Start of EXERCISE MATERIAL
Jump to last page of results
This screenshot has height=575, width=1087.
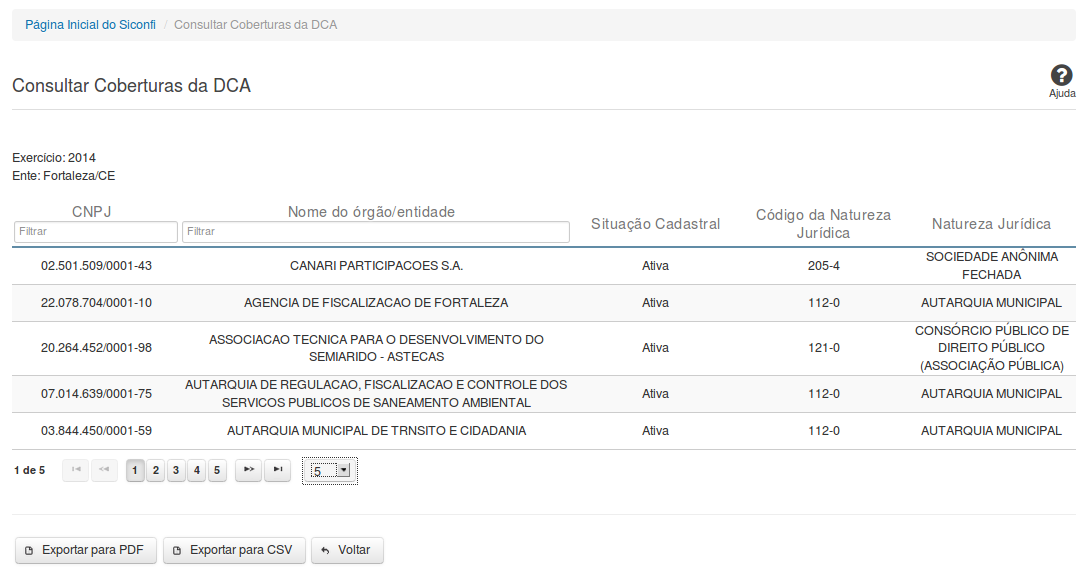[277, 470]
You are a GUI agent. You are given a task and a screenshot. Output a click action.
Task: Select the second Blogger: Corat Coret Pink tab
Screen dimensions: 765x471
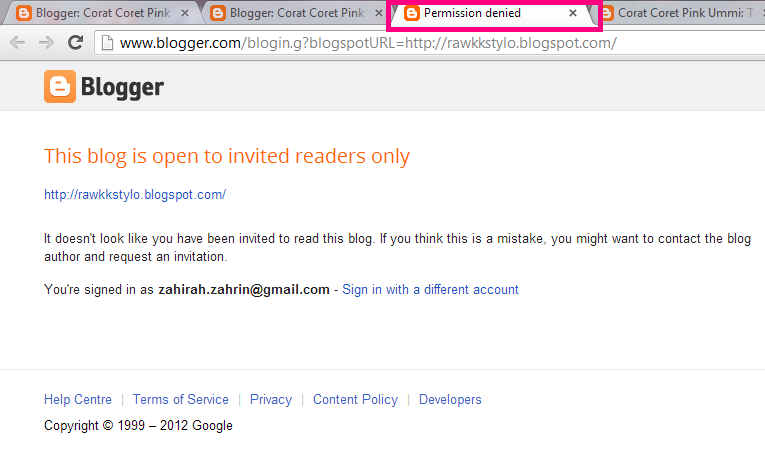290,14
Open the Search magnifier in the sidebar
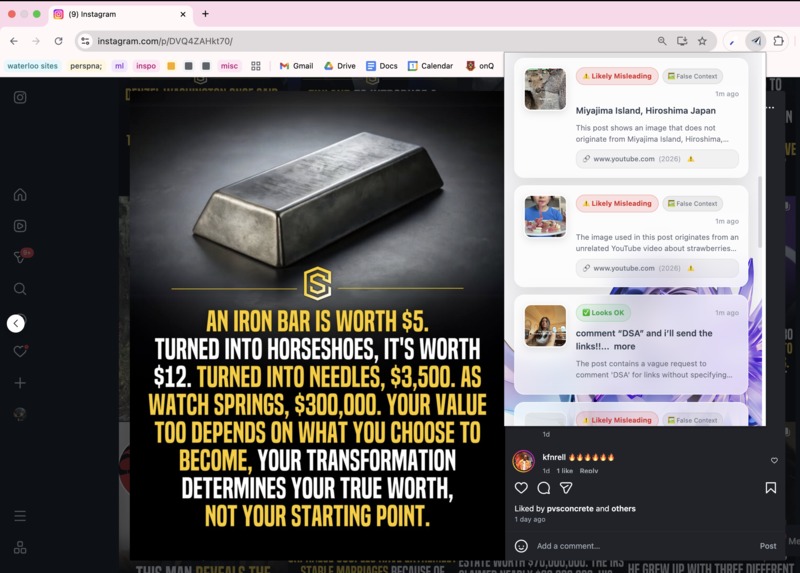The image size is (800, 573). pos(20,289)
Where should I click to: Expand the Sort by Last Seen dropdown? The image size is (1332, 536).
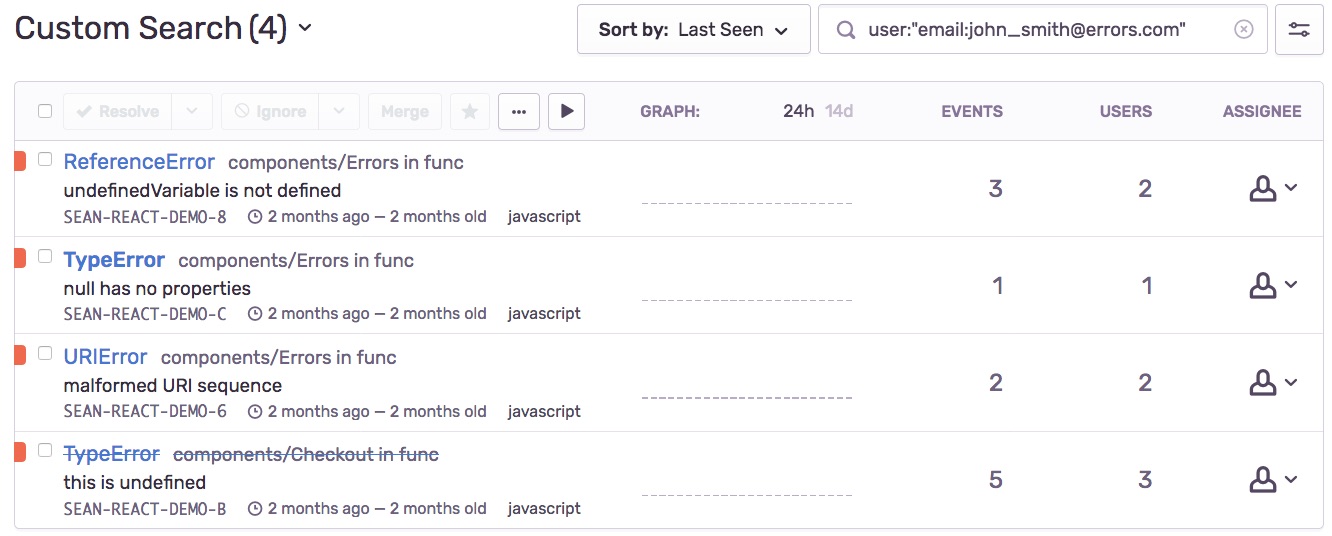click(x=693, y=30)
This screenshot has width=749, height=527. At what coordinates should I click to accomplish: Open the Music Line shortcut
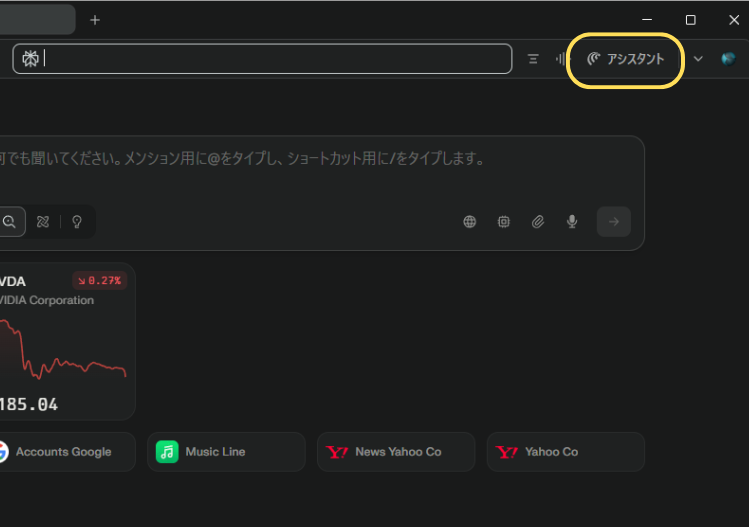point(225,452)
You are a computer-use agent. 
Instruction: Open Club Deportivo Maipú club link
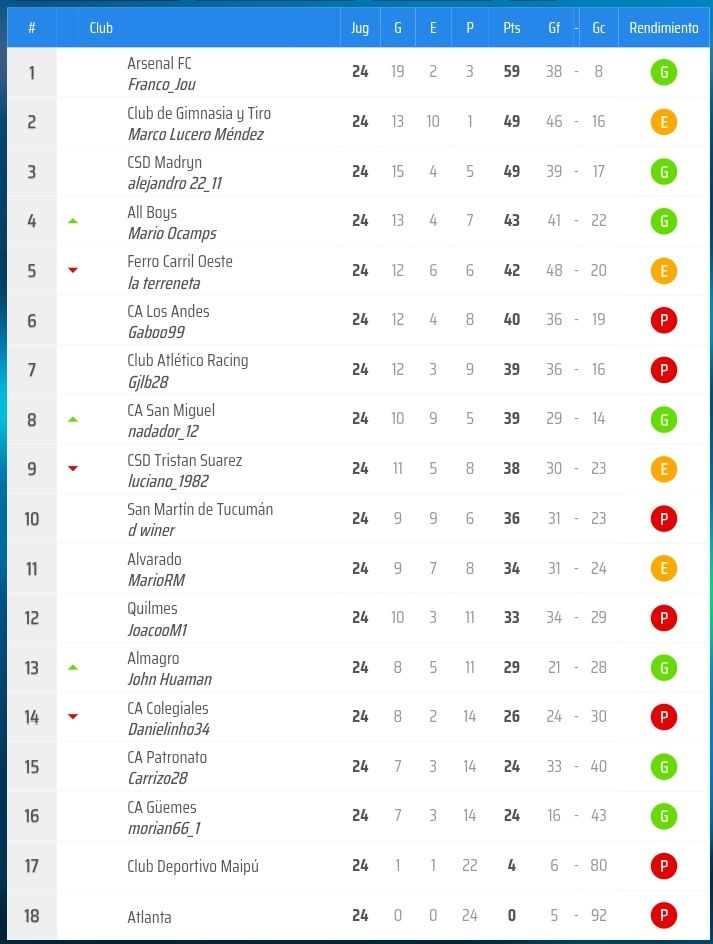tap(192, 866)
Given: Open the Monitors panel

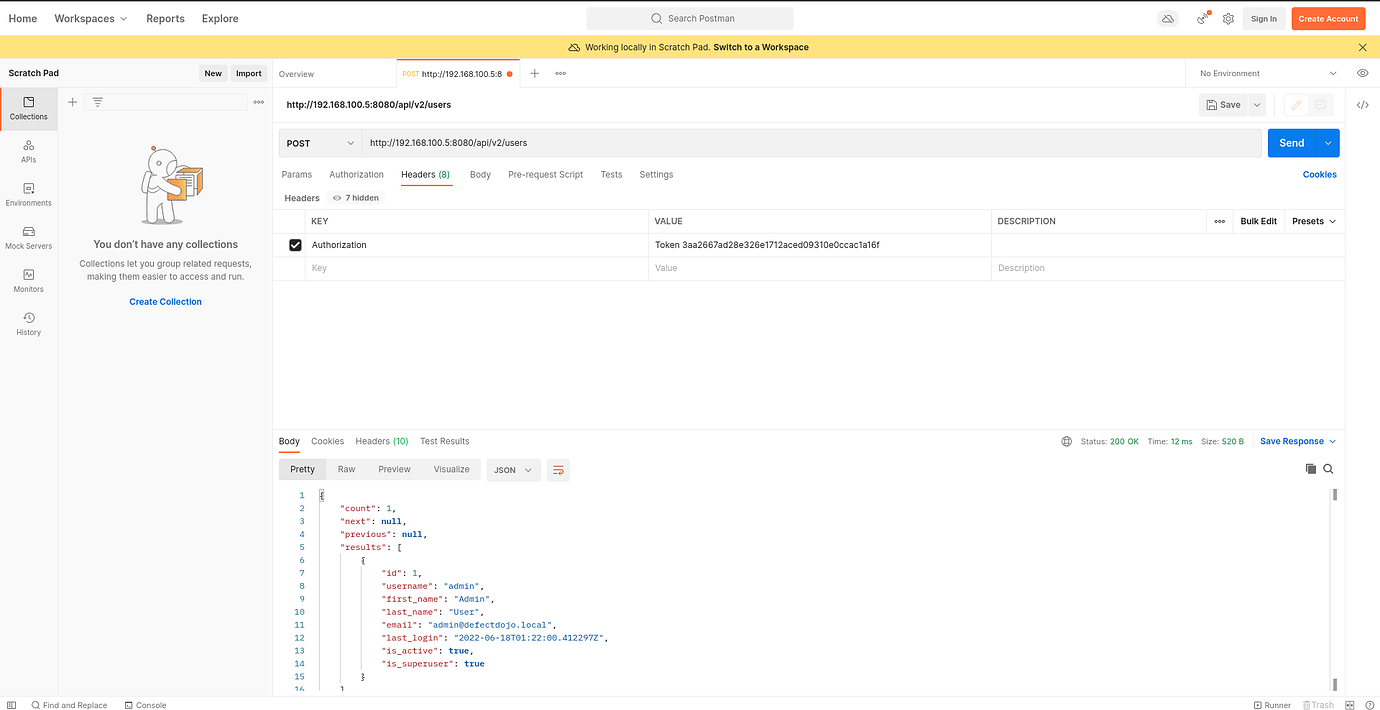Looking at the screenshot, I should coord(28,281).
End of EXERCISE MATERIAL
### [WHAT YOU SHOULD DO]
Please rewrite the data above as a Markdown table with the columns "No." and "Line", one numbered row per line of text, skipping blank lines. Omit the pictures from your answer.

### [SOLVED EXERCISE]
| No. | Line |
|---|---|
| 1 | Jump to last page of results |
| 2 | This screenshot has height=575, width=1087. |
| 3 | [277, 470] |
| 4 | You are a GUI agent. You are given a task and a screenshot. Output a click action. |
| 5 | Task: Select the second Blogger: Corat Coret Pink tab |
| 6 | Screen dimensions: 765x471 |
| 7 | 290,14 |
| 8 | Open the Search magnifier in the sidebar |
| 9 | The image size is (800, 573). pos(20,289) |
| 10 | Where should I click to: Expand the Sort by Last Seen dropdown? The image size is (1332, 536). |
| 11 | click(x=693, y=30) |
| 12 | This screenshot has width=749, height=527. At what coordinates should I click to accomplish: Open the Music Line shortcut |
| 13 | point(225,452) |
| 14 | You are a computer-use agent.  |
| 15 | Instruction: Open Club Deportivo Maipú club link |
| 16 | tap(192, 866) |
| 17 | Given: Open the Monitors panel |
| 18 | Looking at the screenshot, I should coord(28,281). |